## What is needed
No record may be left out; print them all verbatim.

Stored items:
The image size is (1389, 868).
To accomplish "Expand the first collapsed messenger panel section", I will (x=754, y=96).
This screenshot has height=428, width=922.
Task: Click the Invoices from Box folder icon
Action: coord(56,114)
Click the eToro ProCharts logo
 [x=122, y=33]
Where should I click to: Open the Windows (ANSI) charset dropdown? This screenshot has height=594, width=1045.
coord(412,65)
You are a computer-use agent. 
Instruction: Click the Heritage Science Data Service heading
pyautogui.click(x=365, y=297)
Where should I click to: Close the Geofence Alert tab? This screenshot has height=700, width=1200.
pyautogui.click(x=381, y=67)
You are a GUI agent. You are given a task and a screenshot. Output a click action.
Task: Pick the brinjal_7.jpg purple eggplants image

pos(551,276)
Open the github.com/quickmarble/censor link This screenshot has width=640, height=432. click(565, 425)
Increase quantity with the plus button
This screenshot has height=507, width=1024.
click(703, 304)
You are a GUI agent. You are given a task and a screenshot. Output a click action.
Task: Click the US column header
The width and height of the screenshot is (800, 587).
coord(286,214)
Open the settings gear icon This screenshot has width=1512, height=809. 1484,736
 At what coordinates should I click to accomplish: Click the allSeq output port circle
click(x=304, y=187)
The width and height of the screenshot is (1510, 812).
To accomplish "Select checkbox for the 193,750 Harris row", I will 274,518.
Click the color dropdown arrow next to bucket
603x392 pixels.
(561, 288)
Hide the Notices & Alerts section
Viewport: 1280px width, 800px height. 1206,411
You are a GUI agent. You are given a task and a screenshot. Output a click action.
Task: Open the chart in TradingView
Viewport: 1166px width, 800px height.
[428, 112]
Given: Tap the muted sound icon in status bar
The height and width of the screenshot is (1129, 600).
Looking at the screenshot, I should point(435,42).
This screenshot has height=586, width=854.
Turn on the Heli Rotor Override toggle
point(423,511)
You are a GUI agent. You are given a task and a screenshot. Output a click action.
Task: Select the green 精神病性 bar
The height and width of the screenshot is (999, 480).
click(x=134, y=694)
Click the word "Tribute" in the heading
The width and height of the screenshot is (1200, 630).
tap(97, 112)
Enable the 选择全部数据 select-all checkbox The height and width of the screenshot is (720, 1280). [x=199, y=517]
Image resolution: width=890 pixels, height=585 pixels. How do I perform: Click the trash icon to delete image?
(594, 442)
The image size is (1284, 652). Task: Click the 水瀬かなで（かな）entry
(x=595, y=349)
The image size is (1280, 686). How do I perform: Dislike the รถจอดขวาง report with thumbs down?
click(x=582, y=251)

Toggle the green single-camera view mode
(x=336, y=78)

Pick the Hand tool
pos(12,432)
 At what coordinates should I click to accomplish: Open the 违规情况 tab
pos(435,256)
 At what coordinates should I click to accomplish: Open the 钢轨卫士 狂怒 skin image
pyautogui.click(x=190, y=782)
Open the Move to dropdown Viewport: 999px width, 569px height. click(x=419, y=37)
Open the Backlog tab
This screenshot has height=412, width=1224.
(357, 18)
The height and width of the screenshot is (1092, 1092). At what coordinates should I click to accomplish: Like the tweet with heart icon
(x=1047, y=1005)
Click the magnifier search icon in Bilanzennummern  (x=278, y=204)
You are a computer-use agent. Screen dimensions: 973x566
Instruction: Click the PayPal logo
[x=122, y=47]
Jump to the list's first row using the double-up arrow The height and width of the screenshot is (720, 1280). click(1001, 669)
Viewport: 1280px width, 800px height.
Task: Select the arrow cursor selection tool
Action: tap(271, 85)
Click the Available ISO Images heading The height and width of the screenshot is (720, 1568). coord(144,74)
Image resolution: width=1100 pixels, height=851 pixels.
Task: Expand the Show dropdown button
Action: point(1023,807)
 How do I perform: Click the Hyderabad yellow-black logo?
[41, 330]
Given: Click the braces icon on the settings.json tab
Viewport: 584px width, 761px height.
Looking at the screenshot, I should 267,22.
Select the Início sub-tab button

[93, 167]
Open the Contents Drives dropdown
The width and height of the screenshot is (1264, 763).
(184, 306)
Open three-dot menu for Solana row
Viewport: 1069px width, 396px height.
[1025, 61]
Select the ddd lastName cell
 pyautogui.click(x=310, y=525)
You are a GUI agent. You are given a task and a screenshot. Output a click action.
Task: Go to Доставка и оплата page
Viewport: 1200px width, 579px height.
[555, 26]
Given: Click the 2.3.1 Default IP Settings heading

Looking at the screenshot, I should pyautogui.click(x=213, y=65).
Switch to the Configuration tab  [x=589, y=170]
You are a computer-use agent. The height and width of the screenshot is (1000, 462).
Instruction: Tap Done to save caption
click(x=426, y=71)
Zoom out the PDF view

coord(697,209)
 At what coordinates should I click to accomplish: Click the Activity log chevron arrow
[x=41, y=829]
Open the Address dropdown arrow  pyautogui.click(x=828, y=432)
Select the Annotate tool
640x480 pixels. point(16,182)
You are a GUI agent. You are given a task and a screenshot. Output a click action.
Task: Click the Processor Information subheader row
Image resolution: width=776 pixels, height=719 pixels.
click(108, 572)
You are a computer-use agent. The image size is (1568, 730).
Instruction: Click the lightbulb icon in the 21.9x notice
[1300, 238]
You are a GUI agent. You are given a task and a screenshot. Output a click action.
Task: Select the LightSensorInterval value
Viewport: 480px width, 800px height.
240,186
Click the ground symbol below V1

## Solved exercise
The image size is (1389, 868).
To accomplish "Expand the first collapsed messenger panel section", I will (x=754, y=96).
This screenshot has height=428, width=922.
Task: Click the Invoices from Box folder icon
Action: coord(56,114)
Click the eToro ProCharts logo
 [x=122, y=33]
Where should I click to: Open the Windows (ANSI) charset dropdown? This screenshot has height=594, width=1045.
coord(412,65)
You are a computer-use agent. 
Instruction: Click the Heritage Science Data Service heading
pyautogui.click(x=365, y=297)
Where should I click to: Close the Geofence Alert tab? This screenshot has height=700, width=1200.
pyautogui.click(x=381, y=67)
You are a GUI agent. You are given a task and a screenshot. Output a click action.
Task: Pick the brinjal_7.jpg purple eggplants image

pos(551,276)
Open the github.com/quickmarble/censor link This screenshot has width=640, height=432. click(565, 425)
Increase quantity with the plus button
This screenshot has height=507, width=1024.
click(703, 304)
You are a GUI agent. You are given a task and a screenshot. Output a click action.
Task: Click the US column header
The width and height of the screenshot is (800, 587).
coord(286,214)
Open the settings gear icon This screenshot has width=1512, height=809. 1484,736
 At what coordinates should I click to accomplish: Click the allSeq output port circle
click(x=304, y=187)
The width and height of the screenshot is (1510, 812).
To accomplish "Select checkbox for the 193,750 Harris row", I will 274,518.
Click the color dropdown arrow next to bucket
603x392 pixels.
(561, 288)
Hide the Notices & Alerts section
Viewport: 1280px width, 800px height. 1206,411
You are a GUI agent. You are given a task and a screenshot. Output a click action.
Task: Open the chart in TradingView
Viewport: 1166px width, 800px height.
[428, 112]
Given: Tap the muted sound icon in status bar
The height and width of the screenshot is (1129, 600).
Looking at the screenshot, I should point(435,42).
This screenshot has height=586, width=854.
Turn on the Heli Rotor Override toggle
point(423,511)
You are a GUI agent. You are given a task and a screenshot. Output a click action.
Task: Select the green 精神病性 bar
The height and width of the screenshot is (999, 480).
click(x=134, y=694)
Click the word "Tribute" in the heading
The width and height of the screenshot is (1200, 630).
tap(97, 112)
Enable the 选择全部数据 select-all checkbox The height and width of the screenshot is (720, 1280). [x=199, y=517]
Image resolution: width=890 pixels, height=585 pixels. How do I perform: Click the trash icon to delete image?
(594, 442)
The image size is (1284, 652). Task: Click the 水瀬かなで（かな）entry
(x=595, y=349)
The image size is (1280, 686). How do I perform: Dislike the รถจอดขวาง report with thumbs down?
click(x=582, y=251)

Toggle the green single-camera view mode
(x=336, y=78)

Pick the Hand tool
pos(12,432)
 At what coordinates should I click to accomplish: Open the 违规情况 tab
pos(435,256)
 At what coordinates should I click to accomplish: Open the 钢轨卫士 狂怒 skin image
pyautogui.click(x=190, y=782)
Open the Move to dropdown Viewport: 999px width, 569px height. click(x=419, y=37)
Open the Backlog tab
This screenshot has height=412, width=1224.
(357, 18)
The height and width of the screenshot is (1092, 1092). At what coordinates should I click to accomplish: Like the tweet with heart icon
(x=1047, y=1005)
Click the magnifier search icon in Bilanzennummern  (x=278, y=204)
You are a computer-use agent. Screen dimensions: 973x566
Instruction: Click the PayPal logo
[x=122, y=47]
Jump to the list's first row using the double-up arrow The height and width of the screenshot is (720, 1280). click(1001, 669)
Viewport: 1280px width, 800px height.
Task: Select the arrow cursor selection tool
Action: tap(271, 85)
Click the Available ISO Images heading The height and width of the screenshot is (720, 1568). coord(144,74)
Image resolution: width=1100 pixels, height=851 pixels.
Task: Expand the Show dropdown button
Action: point(1023,807)
 How do I perform: Click the Hyderabad yellow-black logo?
[41, 330]
Given: Click the braces icon on the settings.json tab
Viewport: 584px width, 761px height.
Looking at the screenshot, I should 267,22.
Select the Início sub-tab button

[93, 167]
Open the Contents Drives dropdown
The width and height of the screenshot is (1264, 763).
(184, 306)
Open three-dot menu for Solana row
Viewport: 1069px width, 396px height.
[1025, 61]
Select the ddd lastName cell
 pyautogui.click(x=310, y=525)
You are a GUI agent. You are given a task and a screenshot. Output a click action.
Task: Go to Доставка и оплата page
Viewport: 1200px width, 579px height.
[555, 26]
Given: Click the 2.3.1 Default IP Settings heading

Looking at the screenshot, I should pyautogui.click(x=213, y=65).
Switch to the Configuration tab  [x=589, y=170]
You are a computer-use agent. The height and width of the screenshot is (1000, 462).
Instruction: Tap Done to save caption
click(x=426, y=71)
Zoom out the PDF view

coord(697,209)
 At what coordinates should I click to accomplish: Click the Activity log chevron arrow
[x=41, y=829]
Open the Address dropdown arrow  pyautogui.click(x=828, y=432)
Select the Annotate tool
640x480 pixels. point(16,182)
You are a GUI agent. You are given a task and a screenshot. Output a click action.
Task: Click the Processor Information subheader row
Image resolution: width=776 pixels, height=719 pixels.
click(108, 572)
You are a computer-use agent. The image size is (1568, 730).
Instruction: Click the lightbulb icon in the 21.9x notice
[1300, 238]
You are a GUI agent. You are given a task and a screenshot. Output a click action.
Task: Select the LightSensorInterval value
Viewport: 480px width, 800px height.
240,186
Click the ground symbol below V1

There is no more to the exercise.